Bei der Ausgabeart des Buches handelt es sich um eine Klappbroschur mit 608 Seiten. Auf der vorderen Klappe befinden sich einige Zitate, welche die Hauptfigur beschreiben, auf der hinteren Klappe wird die Autorin mit einem Foto und einer kurzen Biografie vorgestellt. Außerdem wird auf beiden Klappen das Federmotiv des Covers aufgegriffen. Das Innere der vorderen und hinteren Klappen ist einem dunklen grün gehalten und es werden die einzelnen Figuren der Geschichte aufgeführt. Die Handlung des Buches beginnt nach einem Zitat von Leonardo da Vinci mit dem ersten Kapitel „Die Flucht“, welches im November 1494 ansetzt. Besonders schön fand ich, dass jedes Kapitel mit einer Feder illustriert und in Szene gesetzt ist. Das 15. und letzte Kapitel spielt im Jahr 1505 an, der Epilog im Jahr 1519 – somit umfasst die gesamte Handlung – inklusive des Epilogs – etwa 25 Jahre, wobei die Haupthandlung zwischen 1494 und 1505 stattfindet. Dem Epilog schließt sich ein ausführliches und sehr interessantes Nachwort der Autorin an. Die Geschichte wird chronologisch und sehr spannend und einfühlsam erzählt. Zu Beginn wechseln sich die beiden Hauptfiguren (Lisa und Leonardo) kapitelweise ab, in ungefähr der Mitte des Buches treffen sich ihre Lebenswege. Beate Rygiert baut, zusammen mit ihrem bildhaften und wunderschönen Sprachstil ab der ersten Seite eine immense Spannung auf. Zudem beschreibt ihre vielen und vielfältigen Figuren so detailliert und liebevoll, dass ich zu diesen sofort eine Beziehung aufbauen konnte. Schnell merkte ich, dass ich mir mit diesem Buch einfach Zeit lassen wollte, um die gesamte intensive Atmosphäre des Buches in mich aufzunehmen und die Figuren richtig kennenzulernen. Deshalb las ich die insgesamt 608 Seiten mit Bedacht und Genuss. Nach der letzten Seite fiel es mir dementsprechend sehr schwer, Abschied von all den liebgewonnen Figuren und der gesamten Geschichte zu nehmen.
„Lisa del Giocondos Schönheit war ungewöhnlich und nicht auf den ersten Blick zu erfassen. Diese Frau barg ein Geheimnis, vermutlich ein schmerzhaftes – konnte es sein, dass es die Liebe zu Giuliano de‘ Medici war, die sie noch immer tief in sich verbarg?“
[Seite 215, Kapitel 6 „Die Rückkehr“]
Im Mittelpunkt der Geschichte stehen mehrere Figuren, von denen ein Großteil historisch belegt sind. Ob sich die Geschehnisse zwischen den Figuren allerdings genau so im wahren Leben abgespielt haben ist nicht grundlegend geklärt. In den nachfolgenden Charakterstudien spüre ich den Figuren und ihren Handlungen nach, wie diese im Roman dargestellt werden.
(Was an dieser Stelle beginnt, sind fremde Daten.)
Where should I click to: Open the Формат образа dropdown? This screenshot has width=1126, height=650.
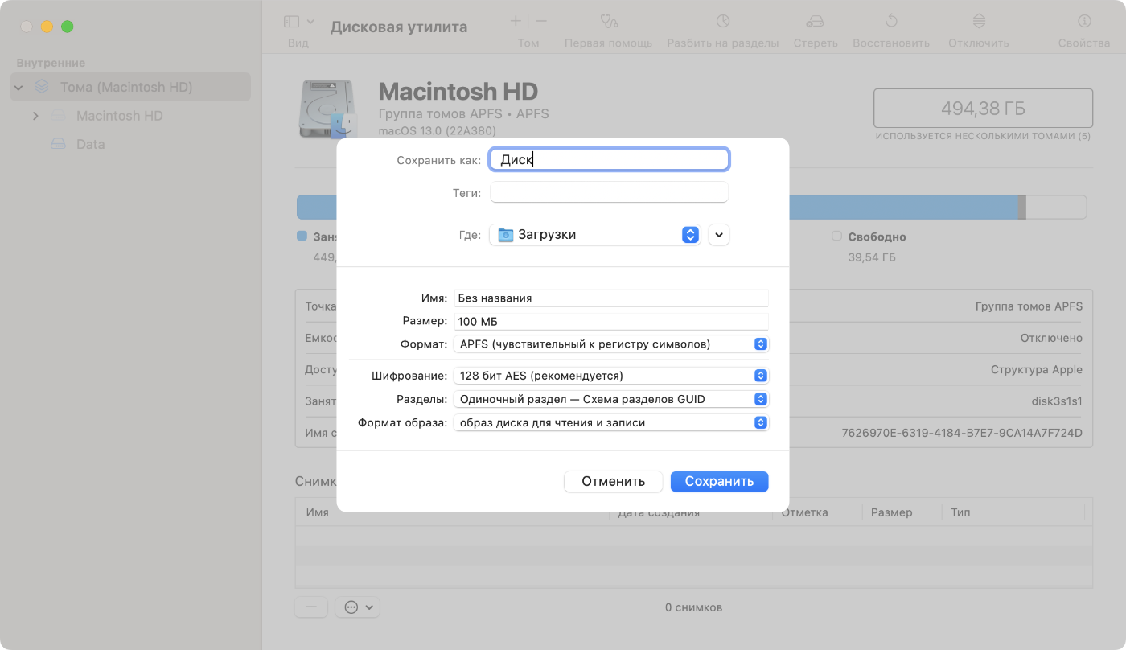click(610, 422)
Lisa Gherardini (später Lisa del Giocondo) wächst mit mehreren Geschwistern mitten in Florenz auf und genießt durch ihre Eltern seit früher Kindheit eine gute Bildung. Sie beginnt als fünfzehnjährige eine leidenschaftliche Liebesbeziehung mit dem fast gleichaltrigen Giuliano de‘ Medici. Als dieser jedoch, zusammen mit den anderen Mitgliedern der Familie Medici, aus Florenz vertrieben wird, steht für Lisa fest, dass sie Giuliano begleitet. Doch dieser Plan wird im letzten Moment vereitelt und Lisa wird von ihrem strengen Vater Antonmaria erst in ein Kloster gebracht und später dann zu einer Heirat mit dem viel älteren Seidenhändler Francesco del Giocondo gezwungen. Wie zu dieser Zeit typisch hat sie als junge Frau, ihrer eigenen Zukunft betreffend, keinerlei Mitspracherecht. Lisa ist zu Beginn sehr wissbegierig und bildet für ihre jüngeren Geschwister, später auch für ihre eigenen Kinder und die Kinder ihrer Schwager und Schwägerinnen einen sicheren Anlaufpunkt. Sie verfällt im Laufe der Handlung in eine Melancholie, wirkt stellenweise sehr niedergeschlagen und bedrückt und trauert ihrer großen und unterdrückten Liebe zu Giuliano hinterher, welche sie nicht so schnell aufgeben möchte. Mit der Hilfe von Leonarda da Vinci und anderen Freunden und Freundinnen wächst Lisa des Öfteren über sich hinaus und zeigt eine beeindruckende Stärke. Ich mochte Lisas sehr wechselvollen und ambivalenten Charakter und ihre starke Entwicklung von einem jungen Mädchen hin zu einer erwachsenen Frau und konnte mich sehr schnell in ihre Gefühlswelt hineinversetzen.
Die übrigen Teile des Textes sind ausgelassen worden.